Simon Boccanegra © Hans Jörg Michel
Schade, dass das Haus so schlecht besucht war und völlig unverständlich, dass nach der Pause die Reihen noch lichter waren. Denn das war ein Opernabend von besonderer Klasse!
Giuseppe Verdi
Simon Boccanegra
Staatsoper Hamburg, 4. April 2023
Ivan Repušić, Dirigent
Selene Zanetti, Sopran
George Petean, Bariton
Alexander Vinogradov, Bass
Attilio Glaser, Tenor
Blake Denson, Bass
Philharmonisches Staatsorchester Hamburg
Claus Guth, Inszenierung
von Dr. Andreas Ströbl
Müssen es immer die Verdi-Opern mit den bekannten Hits sein, die auf den Spielplänen der großen Häuser stehen? Und vor allem – muss immer ein Stück im Dreiviertaltakt die auch noch so dramatischen Szenen musikalisch untermalen?
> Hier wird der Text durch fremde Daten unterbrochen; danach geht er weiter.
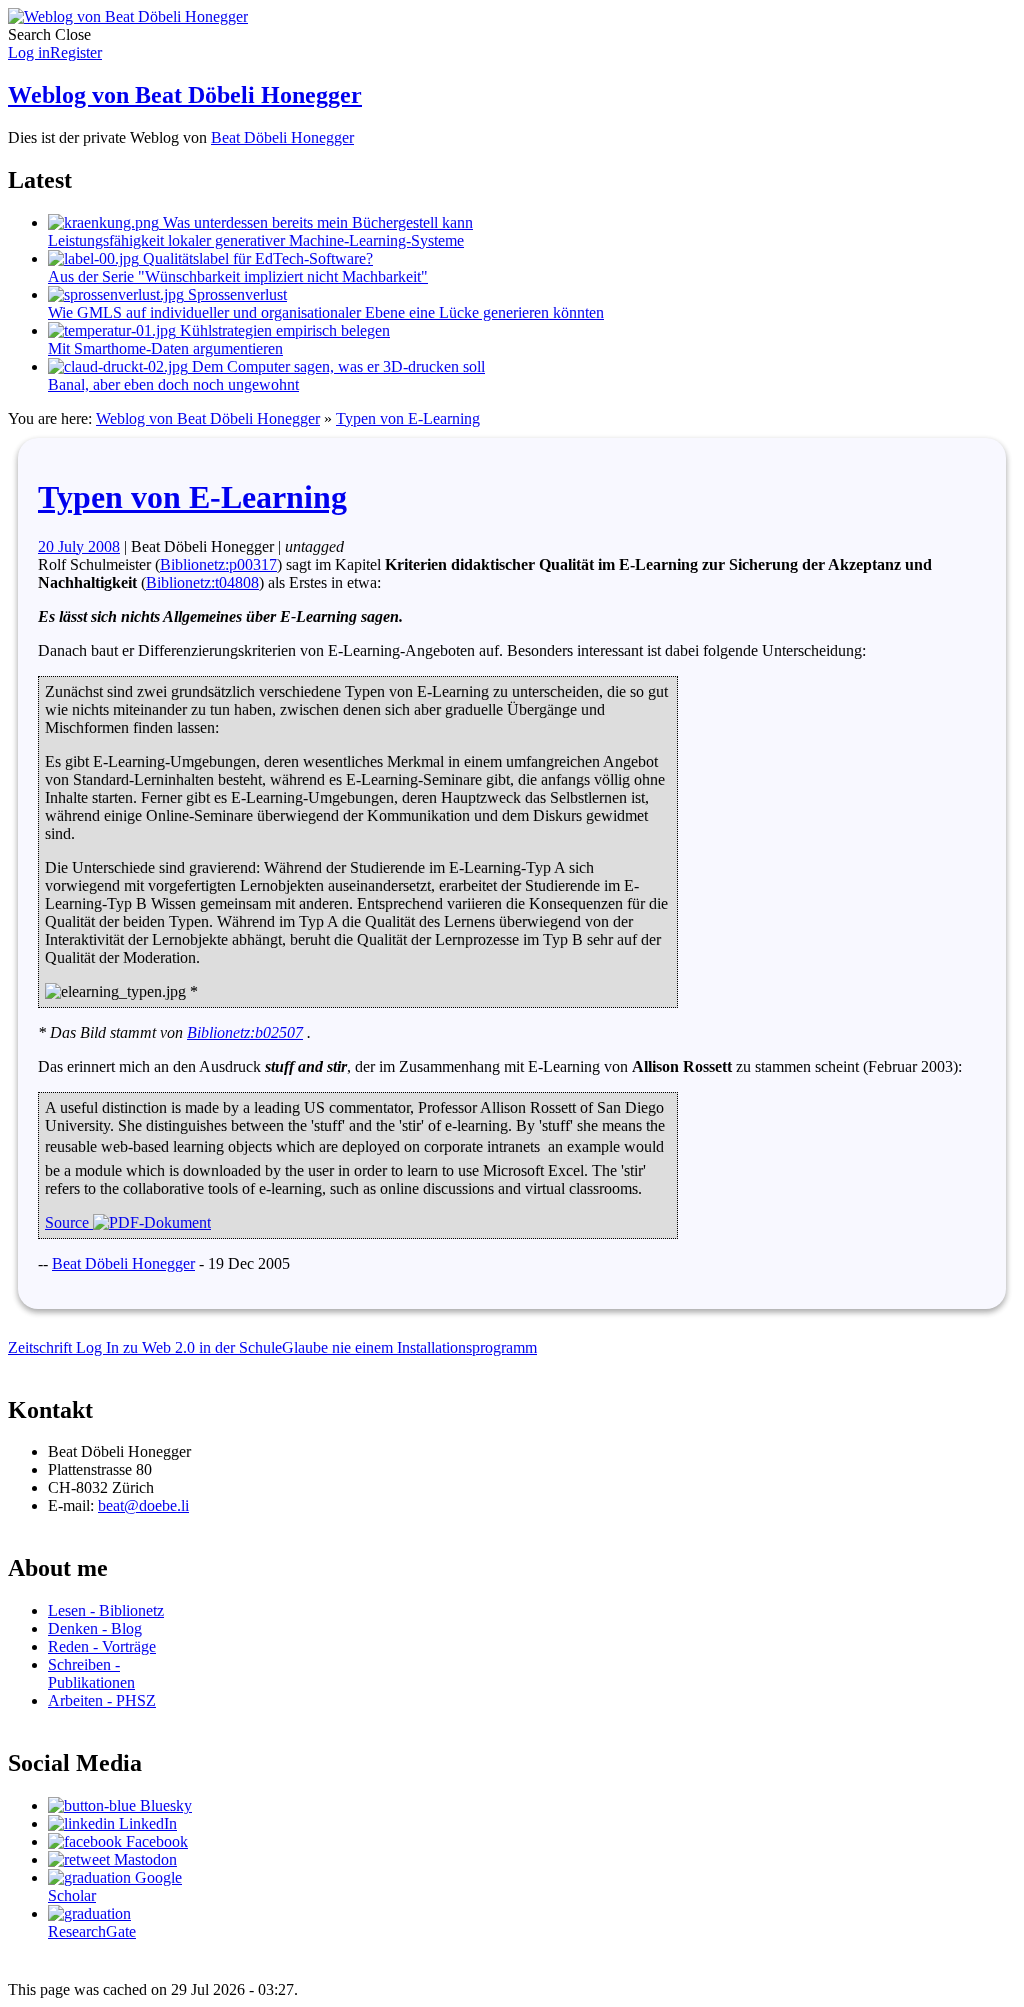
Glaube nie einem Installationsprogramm (409, 1347)
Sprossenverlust (326, 303)
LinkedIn (146, 1823)
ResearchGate (92, 1931)
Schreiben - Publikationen (91, 1673)
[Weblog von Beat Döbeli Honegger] (128, 16)
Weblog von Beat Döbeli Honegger (185, 95)
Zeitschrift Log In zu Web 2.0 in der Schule (145, 1347)
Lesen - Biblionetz (106, 1610)
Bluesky (164, 1805)
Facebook (155, 1841)
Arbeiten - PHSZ (102, 1700)
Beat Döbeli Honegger (282, 137)
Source (69, 1222)
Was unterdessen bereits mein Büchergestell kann (260, 231)
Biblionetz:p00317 (218, 564)
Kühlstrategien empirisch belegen (219, 339)
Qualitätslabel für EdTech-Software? (238, 267)
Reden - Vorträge (102, 1646)
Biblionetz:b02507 (245, 1032)
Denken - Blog (95, 1628)
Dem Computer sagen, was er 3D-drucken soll (266, 375)
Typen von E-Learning (408, 418)
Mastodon (143, 1859)
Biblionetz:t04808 (202, 582)
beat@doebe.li (143, 1505)
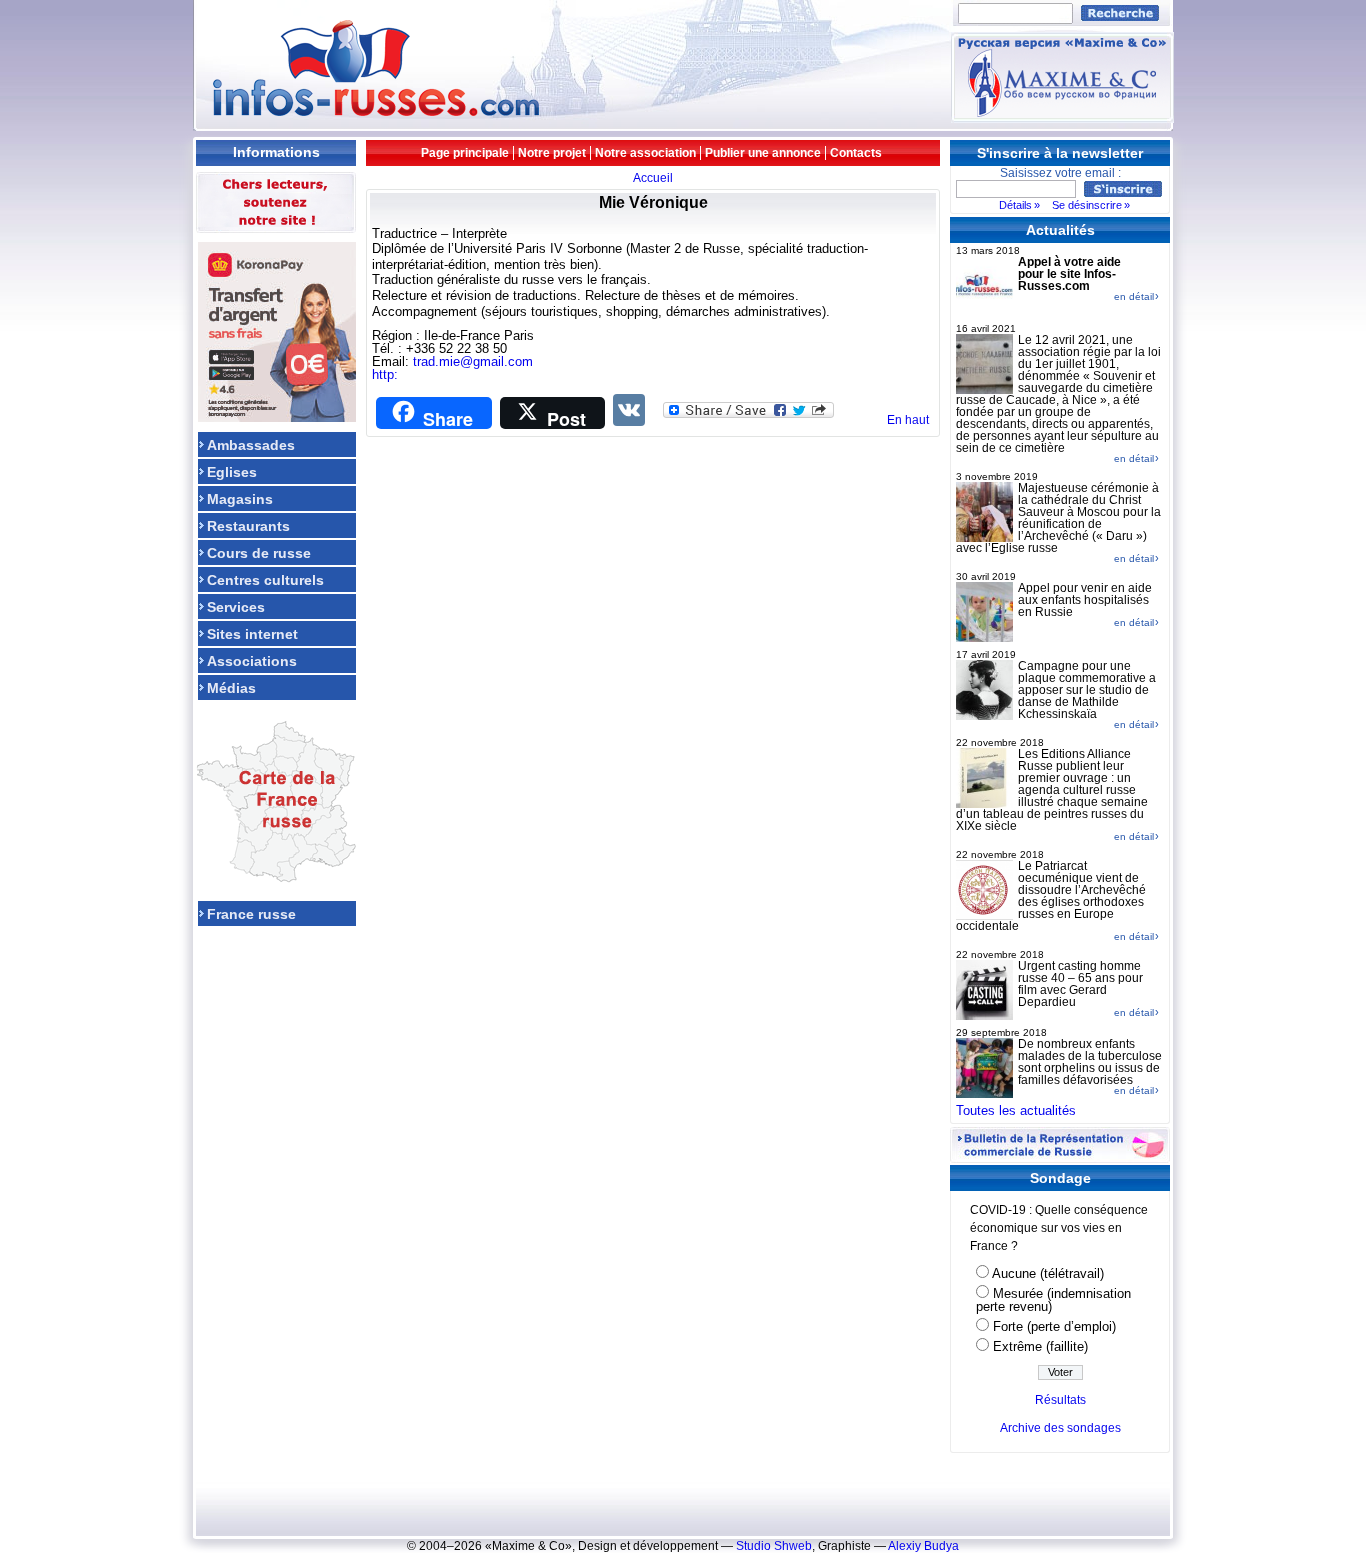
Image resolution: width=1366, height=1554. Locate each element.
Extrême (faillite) (1040, 1346)
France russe (251, 913)
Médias (231, 687)
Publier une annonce (763, 153)
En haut (908, 420)
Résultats (1060, 1400)
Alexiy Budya (923, 1546)
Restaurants (248, 525)
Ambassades (251, 444)
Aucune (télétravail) (1048, 1273)
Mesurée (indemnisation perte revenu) (1053, 1300)
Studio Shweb (774, 1546)
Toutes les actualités (1016, 1110)
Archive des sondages (1060, 1428)
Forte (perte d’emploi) (1054, 1326)
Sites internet (252, 633)
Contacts (856, 153)
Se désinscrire (1087, 205)
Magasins (240, 498)
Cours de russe (259, 552)
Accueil (653, 177)
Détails (1015, 205)
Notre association (645, 153)
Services (236, 606)
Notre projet (552, 153)
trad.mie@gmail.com (473, 361)
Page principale (465, 153)
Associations (252, 660)
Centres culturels (265, 579)
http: (385, 374)
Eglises (232, 471)
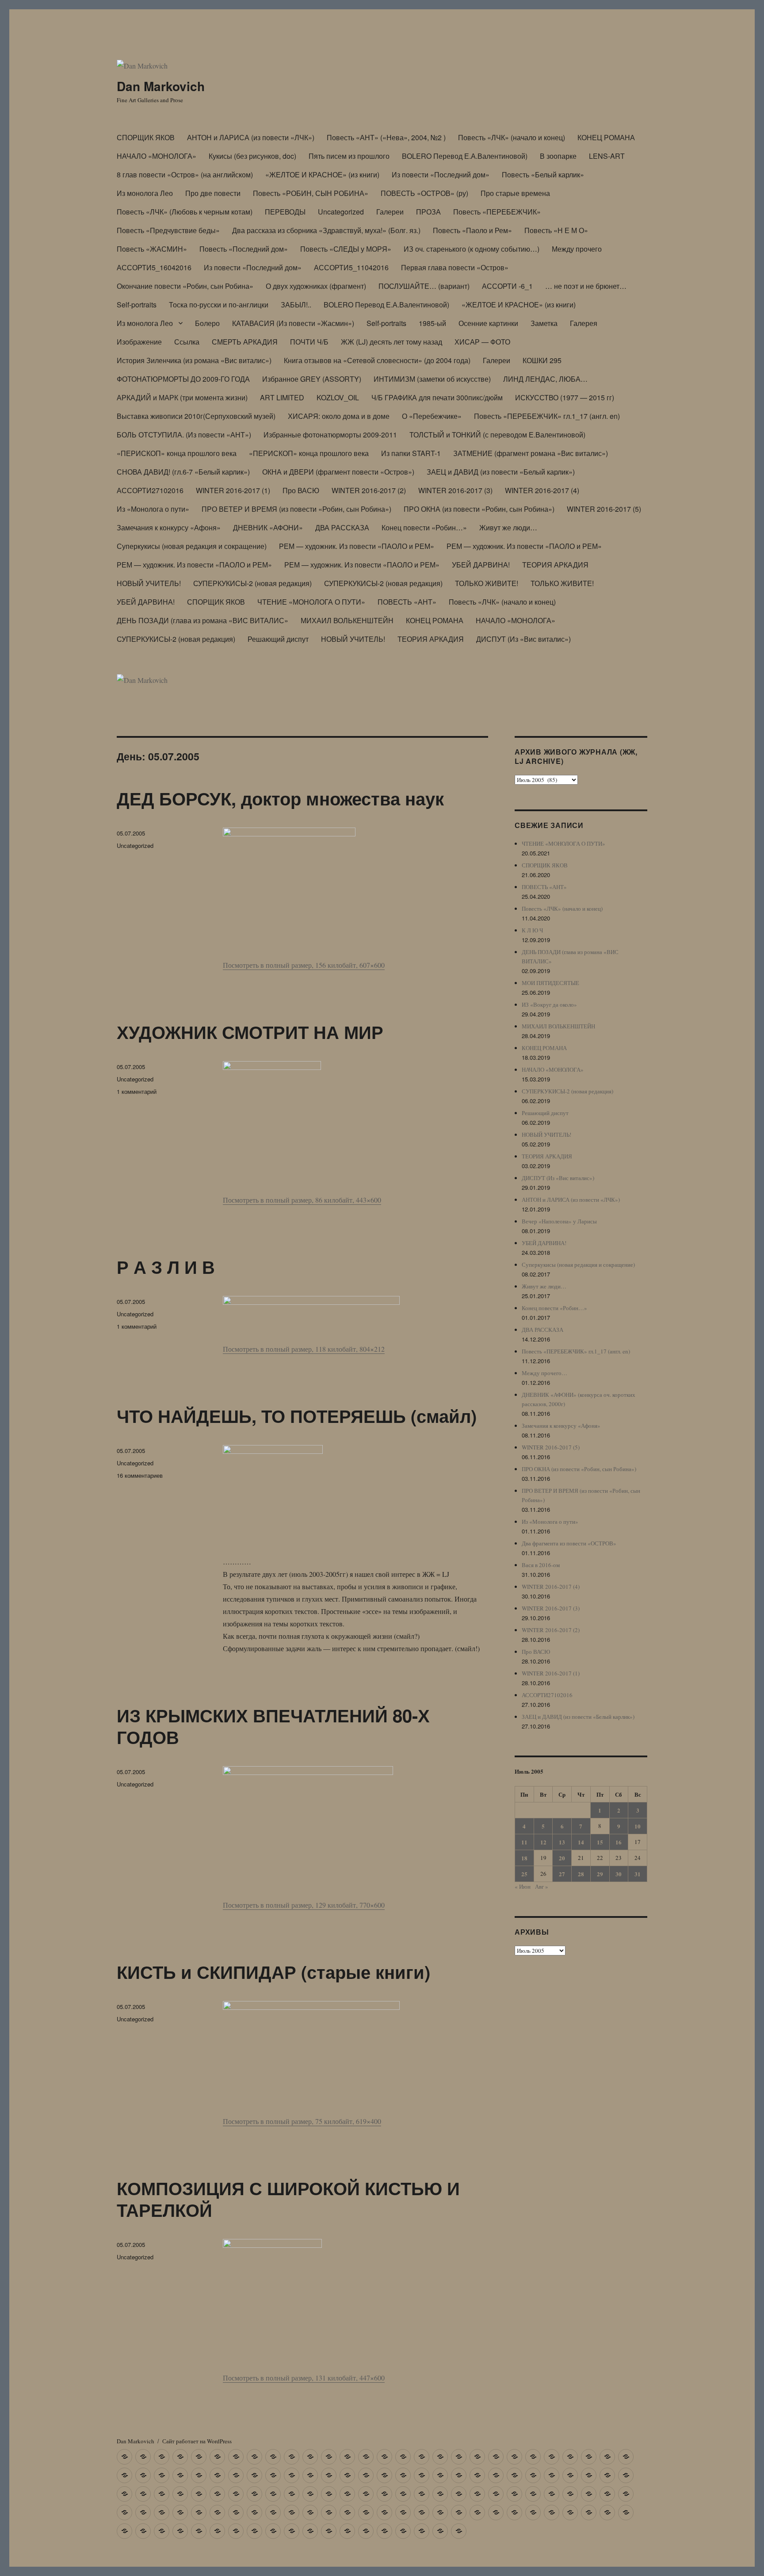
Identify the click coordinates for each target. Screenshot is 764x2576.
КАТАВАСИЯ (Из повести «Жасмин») (293, 323)
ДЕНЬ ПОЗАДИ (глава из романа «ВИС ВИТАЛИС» (202, 620)
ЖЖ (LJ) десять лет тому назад (391, 342)
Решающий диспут (278, 639)
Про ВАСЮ (301, 490)
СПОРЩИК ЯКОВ (146, 137)
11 (524, 1842)
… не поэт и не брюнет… (585, 286)
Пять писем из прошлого (349, 156)
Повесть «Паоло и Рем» (472, 230)
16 (618, 1842)
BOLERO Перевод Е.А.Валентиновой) (464, 156)
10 (637, 1826)
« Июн (523, 1886)
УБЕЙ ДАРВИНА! (481, 565)
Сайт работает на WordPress (197, 2441)
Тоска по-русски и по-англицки (218, 304)
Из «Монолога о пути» (153, 509)
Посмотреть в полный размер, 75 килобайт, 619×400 (302, 2121)
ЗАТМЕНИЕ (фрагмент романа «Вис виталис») (530, 453)
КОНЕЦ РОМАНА (606, 137)
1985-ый (432, 323)
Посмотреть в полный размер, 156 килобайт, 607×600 (304, 965)
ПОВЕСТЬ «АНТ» (407, 602)
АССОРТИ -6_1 (507, 286)
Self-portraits (137, 304)
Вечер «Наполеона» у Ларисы (559, 1221)
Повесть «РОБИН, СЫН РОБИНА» (310, 193)
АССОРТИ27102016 (150, 490)
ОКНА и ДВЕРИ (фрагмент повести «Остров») (338, 472)
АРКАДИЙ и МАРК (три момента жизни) (182, 397)
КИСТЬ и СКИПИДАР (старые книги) (273, 1971)
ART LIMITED (282, 397)
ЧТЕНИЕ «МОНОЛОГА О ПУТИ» (311, 602)
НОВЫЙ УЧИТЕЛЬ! (149, 583)
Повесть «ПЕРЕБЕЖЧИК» (497, 212)
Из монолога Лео (145, 193)
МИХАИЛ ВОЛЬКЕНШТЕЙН (347, 620)
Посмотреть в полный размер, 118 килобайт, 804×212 (304, 1348)
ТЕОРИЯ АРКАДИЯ (555, 565)
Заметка (544, 323)
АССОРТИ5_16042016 (154, 267)
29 (600, 1874)
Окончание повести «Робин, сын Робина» (185, 286)
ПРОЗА (428, 212)
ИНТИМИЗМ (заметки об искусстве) (432, 379)
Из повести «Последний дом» (440, 174)
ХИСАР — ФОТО (482, 342)
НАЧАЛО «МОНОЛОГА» (156, 156)
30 (618, 1874)
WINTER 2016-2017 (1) (233, 490)
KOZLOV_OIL (338, 397)
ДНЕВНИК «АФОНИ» (268, 527)
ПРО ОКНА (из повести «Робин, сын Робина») (479, 509)
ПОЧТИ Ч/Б (309, 342)
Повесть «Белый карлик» (543, 174)
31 (637, 1874)
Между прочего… (544, 1373)
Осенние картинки (488, 323)
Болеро (207, 323)
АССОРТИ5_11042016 (351, 267)
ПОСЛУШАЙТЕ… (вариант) (424, 286)
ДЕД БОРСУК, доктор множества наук (280, 798)
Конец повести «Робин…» (424, 527)
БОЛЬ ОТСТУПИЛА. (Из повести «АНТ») (184, 434)
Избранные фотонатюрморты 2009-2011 (330, 434)
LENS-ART (607, 156)
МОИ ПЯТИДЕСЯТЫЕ (550, 983)
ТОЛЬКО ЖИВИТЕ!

Im Melodramma „Simon Boccanegra“ bietet Verdi genau das Gegenteil – wunderschöne, leidenschaftliche, mitreißende Musik mit einer phantastischen Kongruenz von Libretto und Musik, was zu beeindruckenden Darstellungen von Gefühlen, Beziehungen und Handlungswendungen führt.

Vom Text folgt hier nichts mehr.